登录及身份认证是现代web应用最基本的功能之一，对于企业内部的系统，多个系统往往希望有一套SSO服务对企业用户的登录及身份认证进行统一的管理，提升用户同时使用多个系统的体验，Keycloak正是为此种场景而生。

1 Keycloak是什么

Keycloak是一种面向现代应用和服务的开源IAM（身份识别与访问管理）解决方案。

Keycloak提供了单点登录（SSO）功能，支持OpenID Connect、OAuth 2.0、SAML 2.0标准协议，拥有简单易用的管理控制台，并提供对LDAP、Active Directory以及Github、Google等社交账号登录的支持，做到了非常简单的开箱即用。

官网： https://www.keycloak.org/

2 Keycloak常用核心概念介绍

首先通过官方的一张图来了解下整体的核心概念

这里先只介绍4个最常用的核心概念：

1. Users: 用户，使用并需要登录系统的对象

2. Roles: 角色，用来对用户的权限进行管理

3. Clients: 客户端，需要接入Keycloak并被Keycloak保护的应用和服务

4. Realms: 领域，领域管理着一批用户、证书、角色、组等，一个用户只能属于并且能登陆到一个域，域之间是互相独立隔离的， 一个域只能管理它下面所属的用户

3 Keycloak服务安装及配置

3.1 安装Keycloak

Keycloak安装有多种方式，这里使用Docker进行快速安装

登录后复制

docker run -d --name keycloak \

    -p 8080:8080 \

    -e KEYCLOAK_USER=admin \

    -e KEYCLOAK_PASSWORD=admin \

    jboss/keycloak:13.0.0

访问http://localhost:8080并点击Administration Console进行登录

 

3.2 创建Realm

首先，我们需要创建一个Realm。Realm是一个隔离的概念，Realm A中的用户与Realm B中的用户完全隔离。创建一个新的realm: demo，后续所有的客户端、用户、角色等都在此realm中创建。

 

3.3 创建客户端

3.3.1 创建前端应用客户端

创建一个新的客户端：KeycloakAuthaspnet，Access Type选择confidential。

3.3.2 关于客户端的访问类型（Access Type）

上面创建的客户端的访问类型分别是confidential，那么为什么分别选择这种类型，实际不同的访问类型有什么区别呢？

事实上，Keycloak目前的访问类型共有3种：

· confidential：适用于服务端应用，且需要浏览器登录以及需要通过密钥获取access token的场景。典型的使用场景就是服务端渲染的web系统。

· public：适用于客户端应用，且需要浏览器登录的场景。典型的使用场景就是前端web系统，包括采用vue、react实现的前端项目等。

· bearer-only：适用于服务端应用，不需要浏览器登录，只允许使用bearer token请求的场景。
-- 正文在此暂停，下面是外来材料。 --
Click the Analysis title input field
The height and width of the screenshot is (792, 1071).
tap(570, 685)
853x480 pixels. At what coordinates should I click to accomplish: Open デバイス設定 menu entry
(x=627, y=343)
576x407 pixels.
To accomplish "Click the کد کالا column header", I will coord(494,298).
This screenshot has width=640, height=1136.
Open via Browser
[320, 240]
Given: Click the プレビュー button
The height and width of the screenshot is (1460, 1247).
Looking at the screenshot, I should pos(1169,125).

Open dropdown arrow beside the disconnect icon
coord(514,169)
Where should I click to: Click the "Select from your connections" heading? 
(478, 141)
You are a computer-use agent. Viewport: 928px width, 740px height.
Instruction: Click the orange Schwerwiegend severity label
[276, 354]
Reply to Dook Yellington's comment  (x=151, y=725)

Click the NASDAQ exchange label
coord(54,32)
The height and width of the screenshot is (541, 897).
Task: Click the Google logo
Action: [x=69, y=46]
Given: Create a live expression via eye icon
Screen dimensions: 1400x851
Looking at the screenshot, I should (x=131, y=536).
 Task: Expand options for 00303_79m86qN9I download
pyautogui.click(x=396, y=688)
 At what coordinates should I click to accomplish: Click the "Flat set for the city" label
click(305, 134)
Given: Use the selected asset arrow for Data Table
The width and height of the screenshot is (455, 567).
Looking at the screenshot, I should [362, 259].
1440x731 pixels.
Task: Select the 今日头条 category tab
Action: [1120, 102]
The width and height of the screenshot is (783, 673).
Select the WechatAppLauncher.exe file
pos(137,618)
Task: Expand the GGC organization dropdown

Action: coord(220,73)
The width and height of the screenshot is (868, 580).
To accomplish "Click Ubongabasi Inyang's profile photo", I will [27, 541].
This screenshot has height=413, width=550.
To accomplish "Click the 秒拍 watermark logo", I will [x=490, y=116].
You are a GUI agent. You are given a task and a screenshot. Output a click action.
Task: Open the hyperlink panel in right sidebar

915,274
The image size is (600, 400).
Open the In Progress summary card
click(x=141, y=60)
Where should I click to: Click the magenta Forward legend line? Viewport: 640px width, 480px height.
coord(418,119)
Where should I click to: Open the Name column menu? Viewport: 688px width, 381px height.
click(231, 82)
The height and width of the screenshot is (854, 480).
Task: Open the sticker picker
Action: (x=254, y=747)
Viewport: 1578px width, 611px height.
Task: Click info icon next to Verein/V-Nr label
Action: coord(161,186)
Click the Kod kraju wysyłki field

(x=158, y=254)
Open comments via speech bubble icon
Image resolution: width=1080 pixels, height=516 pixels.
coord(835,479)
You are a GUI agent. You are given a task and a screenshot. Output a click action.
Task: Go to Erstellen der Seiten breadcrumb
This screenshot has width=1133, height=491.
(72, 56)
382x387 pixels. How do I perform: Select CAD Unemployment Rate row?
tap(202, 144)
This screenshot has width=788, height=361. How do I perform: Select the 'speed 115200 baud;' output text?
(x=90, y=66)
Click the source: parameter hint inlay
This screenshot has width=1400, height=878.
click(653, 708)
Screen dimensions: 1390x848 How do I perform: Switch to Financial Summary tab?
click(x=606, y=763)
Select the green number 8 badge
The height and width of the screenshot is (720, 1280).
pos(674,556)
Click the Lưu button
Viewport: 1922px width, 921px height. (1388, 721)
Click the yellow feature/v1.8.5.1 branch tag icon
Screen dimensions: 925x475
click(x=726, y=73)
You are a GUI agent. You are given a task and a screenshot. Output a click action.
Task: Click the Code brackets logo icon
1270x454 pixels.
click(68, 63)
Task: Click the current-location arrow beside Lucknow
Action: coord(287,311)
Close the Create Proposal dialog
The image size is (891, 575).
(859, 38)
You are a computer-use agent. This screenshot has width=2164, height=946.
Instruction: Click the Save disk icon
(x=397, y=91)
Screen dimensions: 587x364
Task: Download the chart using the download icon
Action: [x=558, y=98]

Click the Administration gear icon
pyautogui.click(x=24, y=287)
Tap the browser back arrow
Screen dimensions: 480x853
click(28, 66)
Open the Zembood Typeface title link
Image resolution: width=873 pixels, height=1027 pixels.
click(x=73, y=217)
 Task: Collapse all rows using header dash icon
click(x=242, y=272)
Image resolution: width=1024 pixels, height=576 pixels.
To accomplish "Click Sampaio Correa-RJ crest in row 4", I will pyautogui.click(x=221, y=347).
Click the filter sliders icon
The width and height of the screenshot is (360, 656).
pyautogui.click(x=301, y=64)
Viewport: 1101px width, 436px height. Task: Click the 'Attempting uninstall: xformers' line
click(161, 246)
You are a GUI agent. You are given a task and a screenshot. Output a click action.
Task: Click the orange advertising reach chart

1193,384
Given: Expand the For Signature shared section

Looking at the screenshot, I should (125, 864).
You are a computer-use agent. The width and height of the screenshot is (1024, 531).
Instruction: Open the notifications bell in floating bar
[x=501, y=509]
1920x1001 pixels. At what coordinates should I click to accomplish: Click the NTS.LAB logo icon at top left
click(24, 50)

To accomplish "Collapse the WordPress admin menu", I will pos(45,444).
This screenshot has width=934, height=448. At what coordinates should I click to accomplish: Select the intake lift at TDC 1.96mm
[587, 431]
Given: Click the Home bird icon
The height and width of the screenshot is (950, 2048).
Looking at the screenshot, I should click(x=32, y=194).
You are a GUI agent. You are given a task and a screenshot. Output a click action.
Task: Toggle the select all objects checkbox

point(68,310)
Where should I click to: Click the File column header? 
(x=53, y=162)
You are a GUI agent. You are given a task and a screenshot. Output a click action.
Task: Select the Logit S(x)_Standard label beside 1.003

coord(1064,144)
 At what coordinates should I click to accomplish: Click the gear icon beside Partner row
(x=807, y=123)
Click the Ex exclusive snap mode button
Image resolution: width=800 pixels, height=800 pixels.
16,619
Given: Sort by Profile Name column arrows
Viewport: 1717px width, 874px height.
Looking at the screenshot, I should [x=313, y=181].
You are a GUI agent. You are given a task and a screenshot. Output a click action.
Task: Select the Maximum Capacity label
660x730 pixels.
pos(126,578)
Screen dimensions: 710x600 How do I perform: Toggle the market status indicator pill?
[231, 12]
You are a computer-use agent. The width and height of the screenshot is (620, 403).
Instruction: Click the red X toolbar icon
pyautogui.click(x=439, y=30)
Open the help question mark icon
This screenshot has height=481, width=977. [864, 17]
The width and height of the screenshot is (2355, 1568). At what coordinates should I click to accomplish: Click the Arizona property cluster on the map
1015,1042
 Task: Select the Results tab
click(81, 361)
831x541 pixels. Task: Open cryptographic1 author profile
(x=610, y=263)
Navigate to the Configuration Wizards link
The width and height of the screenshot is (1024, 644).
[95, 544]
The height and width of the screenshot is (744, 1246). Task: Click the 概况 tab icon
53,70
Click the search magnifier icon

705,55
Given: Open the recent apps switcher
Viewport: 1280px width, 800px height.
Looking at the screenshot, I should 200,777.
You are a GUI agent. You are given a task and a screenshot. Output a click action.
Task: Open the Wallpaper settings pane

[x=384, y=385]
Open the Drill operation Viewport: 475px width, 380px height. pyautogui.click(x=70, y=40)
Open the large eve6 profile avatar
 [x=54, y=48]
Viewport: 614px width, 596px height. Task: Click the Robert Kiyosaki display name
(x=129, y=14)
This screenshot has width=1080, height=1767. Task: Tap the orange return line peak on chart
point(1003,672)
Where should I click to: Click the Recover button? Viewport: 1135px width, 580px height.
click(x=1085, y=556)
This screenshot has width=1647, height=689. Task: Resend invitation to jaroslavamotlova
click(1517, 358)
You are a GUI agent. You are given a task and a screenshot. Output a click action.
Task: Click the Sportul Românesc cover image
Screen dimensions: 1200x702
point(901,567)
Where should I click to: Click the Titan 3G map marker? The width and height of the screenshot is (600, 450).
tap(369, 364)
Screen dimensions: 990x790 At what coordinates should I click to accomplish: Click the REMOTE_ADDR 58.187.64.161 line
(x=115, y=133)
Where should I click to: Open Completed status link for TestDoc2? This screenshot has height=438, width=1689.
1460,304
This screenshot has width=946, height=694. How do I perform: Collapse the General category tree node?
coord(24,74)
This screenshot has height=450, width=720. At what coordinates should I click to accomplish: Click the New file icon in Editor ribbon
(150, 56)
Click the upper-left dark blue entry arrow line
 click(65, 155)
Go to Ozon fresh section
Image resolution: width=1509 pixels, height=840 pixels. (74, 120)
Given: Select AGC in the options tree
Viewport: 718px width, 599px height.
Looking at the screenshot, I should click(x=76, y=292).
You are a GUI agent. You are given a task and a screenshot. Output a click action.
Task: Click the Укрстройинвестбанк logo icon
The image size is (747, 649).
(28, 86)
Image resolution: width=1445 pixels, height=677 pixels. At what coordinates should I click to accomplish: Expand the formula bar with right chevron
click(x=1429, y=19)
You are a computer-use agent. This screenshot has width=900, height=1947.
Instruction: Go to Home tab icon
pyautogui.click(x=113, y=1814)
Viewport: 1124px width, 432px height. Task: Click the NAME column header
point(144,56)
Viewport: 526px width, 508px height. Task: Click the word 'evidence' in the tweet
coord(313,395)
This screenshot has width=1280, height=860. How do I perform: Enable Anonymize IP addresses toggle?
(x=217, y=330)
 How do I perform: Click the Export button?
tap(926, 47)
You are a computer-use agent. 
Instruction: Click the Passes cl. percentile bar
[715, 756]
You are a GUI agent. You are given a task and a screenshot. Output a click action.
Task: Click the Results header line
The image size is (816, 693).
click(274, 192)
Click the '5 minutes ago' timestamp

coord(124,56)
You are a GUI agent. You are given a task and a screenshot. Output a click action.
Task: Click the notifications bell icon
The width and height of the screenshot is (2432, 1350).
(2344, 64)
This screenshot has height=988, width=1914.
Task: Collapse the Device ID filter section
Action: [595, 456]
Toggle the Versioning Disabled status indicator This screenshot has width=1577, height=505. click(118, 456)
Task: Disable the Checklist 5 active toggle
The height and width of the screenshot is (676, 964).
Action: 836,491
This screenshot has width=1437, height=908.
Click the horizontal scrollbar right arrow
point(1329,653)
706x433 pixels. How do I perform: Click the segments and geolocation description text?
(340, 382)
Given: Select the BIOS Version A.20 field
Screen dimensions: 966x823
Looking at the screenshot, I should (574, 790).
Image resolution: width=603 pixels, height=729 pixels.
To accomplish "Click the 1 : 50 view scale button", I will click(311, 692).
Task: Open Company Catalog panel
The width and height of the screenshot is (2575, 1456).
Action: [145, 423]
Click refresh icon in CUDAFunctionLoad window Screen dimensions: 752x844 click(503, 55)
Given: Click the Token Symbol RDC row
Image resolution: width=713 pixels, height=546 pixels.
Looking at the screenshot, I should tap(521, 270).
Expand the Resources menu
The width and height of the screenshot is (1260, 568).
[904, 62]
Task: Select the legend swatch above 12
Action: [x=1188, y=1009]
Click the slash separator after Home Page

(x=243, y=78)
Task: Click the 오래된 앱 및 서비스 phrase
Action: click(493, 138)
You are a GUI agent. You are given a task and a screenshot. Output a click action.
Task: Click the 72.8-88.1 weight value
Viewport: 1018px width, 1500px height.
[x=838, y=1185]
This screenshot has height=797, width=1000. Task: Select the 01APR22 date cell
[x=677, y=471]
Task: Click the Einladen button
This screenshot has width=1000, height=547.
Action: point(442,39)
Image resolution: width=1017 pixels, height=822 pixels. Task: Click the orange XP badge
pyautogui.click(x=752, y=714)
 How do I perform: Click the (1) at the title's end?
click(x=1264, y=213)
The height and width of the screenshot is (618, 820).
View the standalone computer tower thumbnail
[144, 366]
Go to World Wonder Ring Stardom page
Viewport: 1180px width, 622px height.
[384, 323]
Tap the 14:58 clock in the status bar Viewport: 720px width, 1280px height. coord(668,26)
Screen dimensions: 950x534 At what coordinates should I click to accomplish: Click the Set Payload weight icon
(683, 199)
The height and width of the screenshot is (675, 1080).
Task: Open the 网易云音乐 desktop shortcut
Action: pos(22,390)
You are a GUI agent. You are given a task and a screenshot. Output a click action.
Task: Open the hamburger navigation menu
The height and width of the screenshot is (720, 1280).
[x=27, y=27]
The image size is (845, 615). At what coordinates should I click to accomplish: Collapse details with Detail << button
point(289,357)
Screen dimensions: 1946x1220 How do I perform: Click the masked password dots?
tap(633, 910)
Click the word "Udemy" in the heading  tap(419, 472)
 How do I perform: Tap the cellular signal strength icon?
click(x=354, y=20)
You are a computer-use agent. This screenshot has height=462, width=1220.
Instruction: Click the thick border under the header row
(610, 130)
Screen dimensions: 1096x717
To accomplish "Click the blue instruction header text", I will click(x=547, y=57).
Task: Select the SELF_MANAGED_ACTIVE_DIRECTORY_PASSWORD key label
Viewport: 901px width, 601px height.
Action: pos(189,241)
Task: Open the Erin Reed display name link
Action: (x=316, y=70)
典型的使用场景就是restful api。

Access Type 里面选 Confidential，然后才有 Client Secret ，保存之后，会出现Credentials的Tab，记录下这里的secret，后面要用到

3.4 创建用户和角色

3.4.1 创建角色

创建2个角色：admin、user

还可以创建全局的角色

3.4.2  创建用户

创建1个用户：geffzhang

 绑定用户和角色

3.4.3 用户分配角色

总结

Keycloak部署及接入简单，轻量的同时功能又不失强大，非常适合企业内部的SSO方案。